At the end of this course, attendees will
- have a good understanding of ERA (submission tools, metadata, web services);
- have a working knowledge of running their annotation pipeline with MAQ or Velvet
The course will start with an introduction to the European Nucleotide Archive (ENA): schema (xml metadata format), submission routes available for next generation sequencing, formats supported and pipeline implementation at the Sanger Institute.
Tim Massingham (EBI) will briefly introduce AYB, a replacement for Illumina's "Bustard" base caller that uses explicit statistical models to correct for cross-talk and phasing, producing cleaner data from which bases can be called; this means more correct base calls for a given run and the potential to produce longer reads from the same machines.
MAQ (Mapping and Assembly with Quality) will be introduced by Li Heng (Sanger Institute) and there will be hands on exercises to become familiar with this useful software.
Daniel Zerbino (EBI) will introduce Velvet a sequence assembler for very short reads, and there will be a chance to run this algorithm to understand how this works.
|Day 1 -Thursday 30th April 2009|
|Workshop Outline (Xose M Fernandez)|
|European Nucleotide Archive (Guy Cochrane)|
|XML metadata format (Chris Hunter)|
|Submission to ERA: procedures, submission tools (Chris Hunter)|
|ERA data handling and storage (Rasko Leinonen)|
|ERA format (SRA, SRF, fastQ) (Rasko Leinonen)|
|SRF and the short read pipeline at the WTSI (James Bonfield)|
|ERA data retrieval: FTP sequence/metadata search, browser (Rasko Leinonen)|
|European Genotype Archive (Ilkka Lappalainen)|
|Talk: 1000 Genomes (Paul Flicek)|
|Tour of the Sanger Sequencing Facility|
|Day 2 - Friday 1st May|
|Improving read quality: base calling with AYB (Tim Massingham, EBI)|
|Assembly, alignment and other tools (Li Heng, Sanger Institute)|
|Talk: IT for Next Generation Sequencing (Tony Cox, Sanger Institute)|
|De novo genome sequencing strategies using Next-Gen (Daniel Zerbino, EBI)|
Participants can opt for residential or non-residential registration.

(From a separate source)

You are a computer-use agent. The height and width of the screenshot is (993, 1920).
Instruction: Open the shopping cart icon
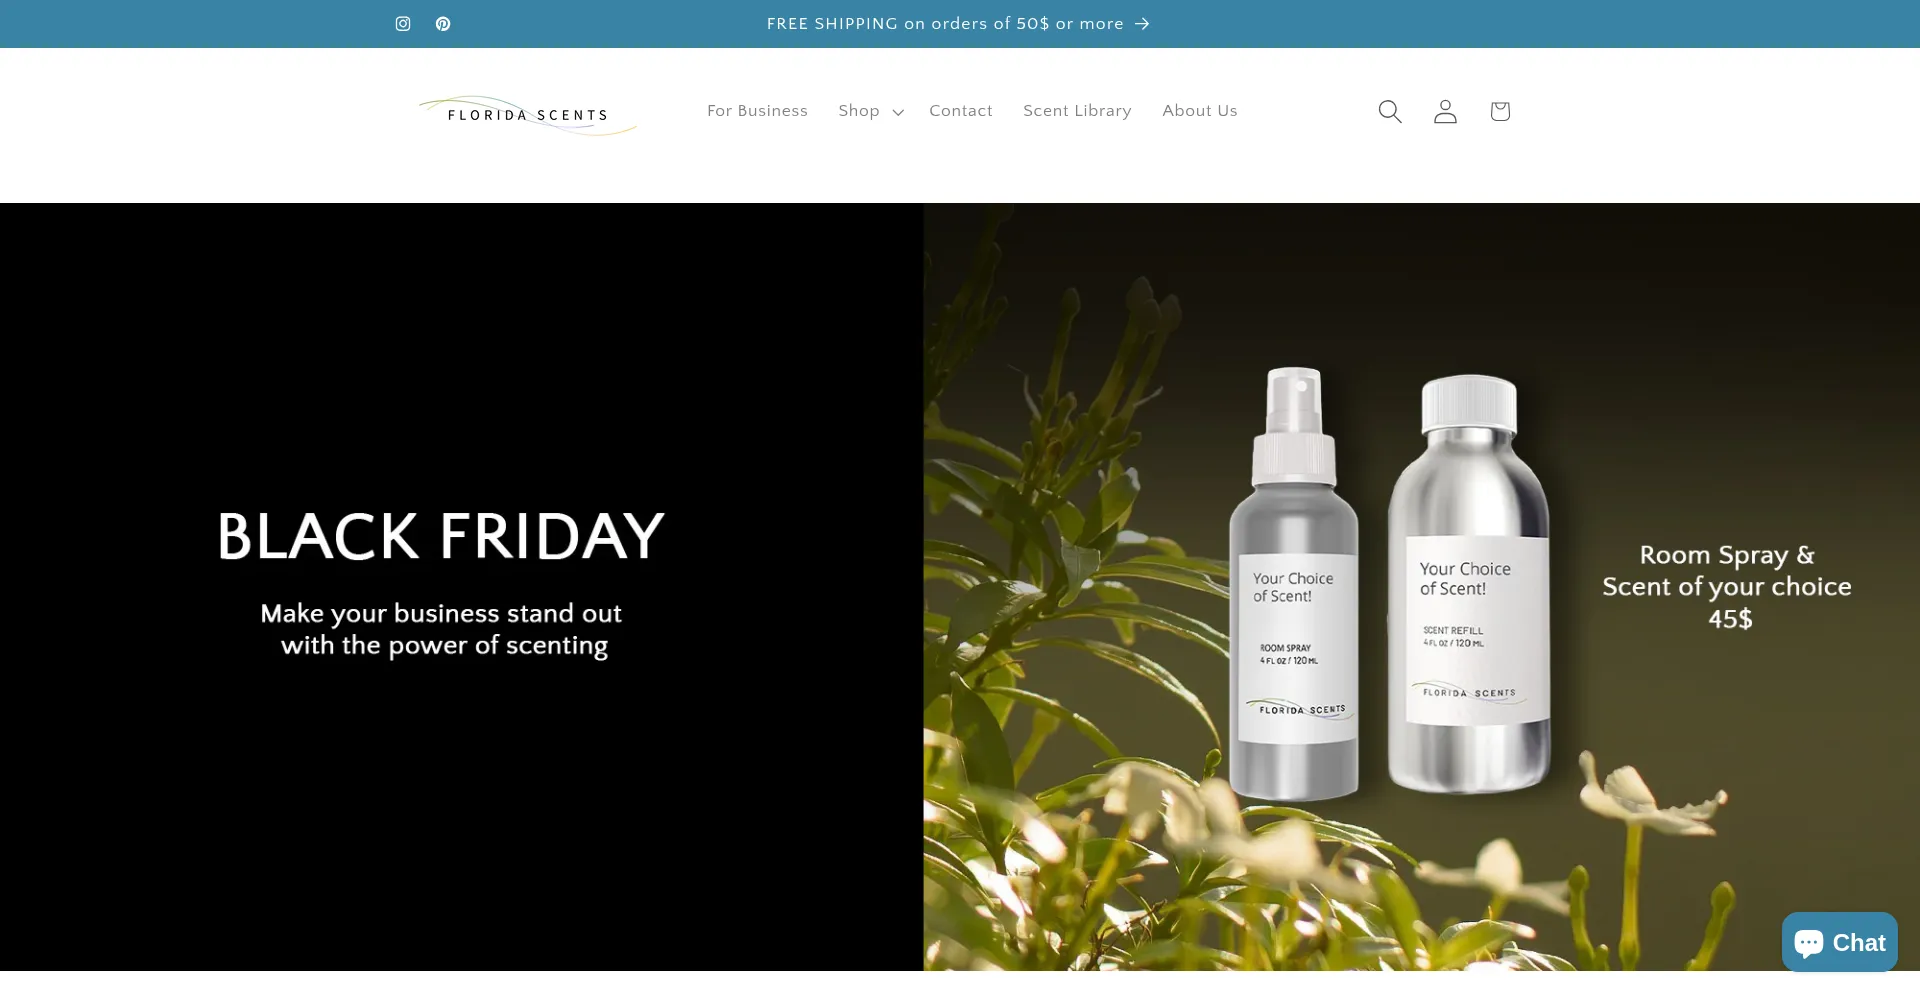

Residential registration costs £190. Charge includes the course fee, overnight accommodation (b&b 30th April) and transport to / from the hotel. Those choosing the residential option will be hosted at The Gonville Hotel in Cambridge from where there will be a shuttle service to the Hinxton campus. If you require accommodation the day before the workshop, you will have to arrange this directly with the hotel, or at time of registering at an additional £119.00 cost, b&b.
Non-residential registration is £50. Those applicants selecting this option will have to report to security at the campus main entrance Thursday (30th April) morning, prior to proceeding to EBI reception and registration.